In the meantime, like a kind of moral pollen, the spiritual imperative that motivated Hopper and his collaborators was also falling on other Quakers far from Philadelphia but bound to their coreligionists through the far-flung network of Yearly and Monthly Meetings, through family ties, and more than anything else, by a community of shared values that, for many, demanded personal action. Although no organized underground yet existed much beyond Philadelphia and its surrounding counties, the kind of men who had created it, and the ideas that drove them, were
becoming visible wherever Quakers lived.
Reared in New York in the late 1700s, Timothy Rogers was a born pioneer, who founded the northwest Vermont towns of Ferrisburgh and Vergennes, in a region that would serve for decades as a terminus of the Underground Railroad. In 1797 Rogers recorded in his private diary an incident that vividly illustrates how the moral core of antislavery activism had begun to harden. It also hints at relationships that already had formed among antislavery Quakers in New York’s Hudson Valley, which would in time become one of the trunk lines of the underground. While attending the Quaker Yearly Meeting in New York City, Rogers was approached by Isaac Leggatt, a Friend from Saratoga, in upstate New York, who broached the subject of slavery, offering the opinion that the law would soon free slaves in the state, and asking Rogers if he would be willing to hire a couple of black men in anticipation, even though they were fugitives.
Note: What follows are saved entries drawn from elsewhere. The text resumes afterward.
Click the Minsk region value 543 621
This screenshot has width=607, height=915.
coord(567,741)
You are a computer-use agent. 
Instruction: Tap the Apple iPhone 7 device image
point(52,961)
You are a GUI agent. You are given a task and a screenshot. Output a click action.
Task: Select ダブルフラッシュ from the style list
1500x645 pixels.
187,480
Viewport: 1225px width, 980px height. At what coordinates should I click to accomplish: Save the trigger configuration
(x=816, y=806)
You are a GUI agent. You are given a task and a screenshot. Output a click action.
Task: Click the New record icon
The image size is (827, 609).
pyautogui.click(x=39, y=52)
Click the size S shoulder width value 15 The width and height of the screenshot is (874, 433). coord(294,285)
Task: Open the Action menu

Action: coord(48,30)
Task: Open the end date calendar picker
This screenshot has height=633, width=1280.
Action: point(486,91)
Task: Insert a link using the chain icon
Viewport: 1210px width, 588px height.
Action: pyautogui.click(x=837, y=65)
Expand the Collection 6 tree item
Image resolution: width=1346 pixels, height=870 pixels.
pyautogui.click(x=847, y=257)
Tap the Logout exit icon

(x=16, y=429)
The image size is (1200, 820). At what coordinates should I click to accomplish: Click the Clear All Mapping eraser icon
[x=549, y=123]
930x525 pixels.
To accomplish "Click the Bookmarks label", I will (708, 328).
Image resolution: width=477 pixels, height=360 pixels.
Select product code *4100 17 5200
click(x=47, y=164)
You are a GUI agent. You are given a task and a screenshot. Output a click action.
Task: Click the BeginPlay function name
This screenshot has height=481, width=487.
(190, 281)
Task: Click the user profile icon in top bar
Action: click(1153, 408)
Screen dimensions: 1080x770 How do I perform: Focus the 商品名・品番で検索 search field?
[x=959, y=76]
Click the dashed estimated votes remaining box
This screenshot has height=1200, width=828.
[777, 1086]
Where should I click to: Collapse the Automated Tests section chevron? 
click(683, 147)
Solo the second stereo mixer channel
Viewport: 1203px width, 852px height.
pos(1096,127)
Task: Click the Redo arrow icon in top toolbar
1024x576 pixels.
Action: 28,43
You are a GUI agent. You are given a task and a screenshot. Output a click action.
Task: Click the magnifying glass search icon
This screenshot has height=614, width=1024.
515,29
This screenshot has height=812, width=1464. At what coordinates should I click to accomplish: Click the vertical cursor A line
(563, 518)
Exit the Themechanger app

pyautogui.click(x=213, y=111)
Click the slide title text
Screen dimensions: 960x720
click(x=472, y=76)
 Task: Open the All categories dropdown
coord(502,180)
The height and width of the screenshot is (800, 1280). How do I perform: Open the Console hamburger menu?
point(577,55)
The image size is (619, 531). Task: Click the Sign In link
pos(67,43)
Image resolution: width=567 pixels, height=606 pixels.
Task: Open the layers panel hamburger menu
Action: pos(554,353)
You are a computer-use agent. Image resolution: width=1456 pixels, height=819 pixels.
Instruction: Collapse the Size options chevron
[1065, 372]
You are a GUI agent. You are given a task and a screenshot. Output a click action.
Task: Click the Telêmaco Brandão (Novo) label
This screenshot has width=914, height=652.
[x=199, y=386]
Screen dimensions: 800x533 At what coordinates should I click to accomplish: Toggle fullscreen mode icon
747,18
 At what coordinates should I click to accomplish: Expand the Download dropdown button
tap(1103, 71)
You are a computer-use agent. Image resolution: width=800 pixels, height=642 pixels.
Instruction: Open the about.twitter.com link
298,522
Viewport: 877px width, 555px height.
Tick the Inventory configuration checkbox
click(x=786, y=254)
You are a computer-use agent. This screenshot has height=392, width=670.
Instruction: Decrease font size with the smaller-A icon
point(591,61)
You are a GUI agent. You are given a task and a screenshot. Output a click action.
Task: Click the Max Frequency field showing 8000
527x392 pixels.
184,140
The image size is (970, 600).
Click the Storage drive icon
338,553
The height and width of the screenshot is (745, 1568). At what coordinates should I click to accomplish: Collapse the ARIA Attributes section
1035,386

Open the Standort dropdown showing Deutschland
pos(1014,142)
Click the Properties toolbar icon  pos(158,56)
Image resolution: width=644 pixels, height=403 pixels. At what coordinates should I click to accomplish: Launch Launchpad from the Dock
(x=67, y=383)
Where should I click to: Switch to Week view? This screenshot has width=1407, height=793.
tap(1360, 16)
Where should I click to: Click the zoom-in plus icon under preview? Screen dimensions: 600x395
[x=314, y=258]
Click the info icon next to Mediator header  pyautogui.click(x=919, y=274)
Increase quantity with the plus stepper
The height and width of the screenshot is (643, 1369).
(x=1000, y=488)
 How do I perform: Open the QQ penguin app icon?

Rogers said that he would, on his friend’s recommendation. Leggatt was already in touch with slaves who wished to escape, and was looking for somewhere safe to send them. En route home, Rogers was overtaken by two fugitives who identified themselves as Harry and Francis, and who told him that Leggatt had directed them to follow him to Ferrisburgh. “The next day as we went on, they was stopped with an advertisement,” Rogers confided to his diary. Notices of the black men’s escape had apparently already been distributed around the area, some thirty miles from Saratoga. Then, somewhere north of Danby, Vermont, the three were confronted by a local constable, who recognized the men as fugitives but agreed to allow the party to continue north to Ferrisburgh.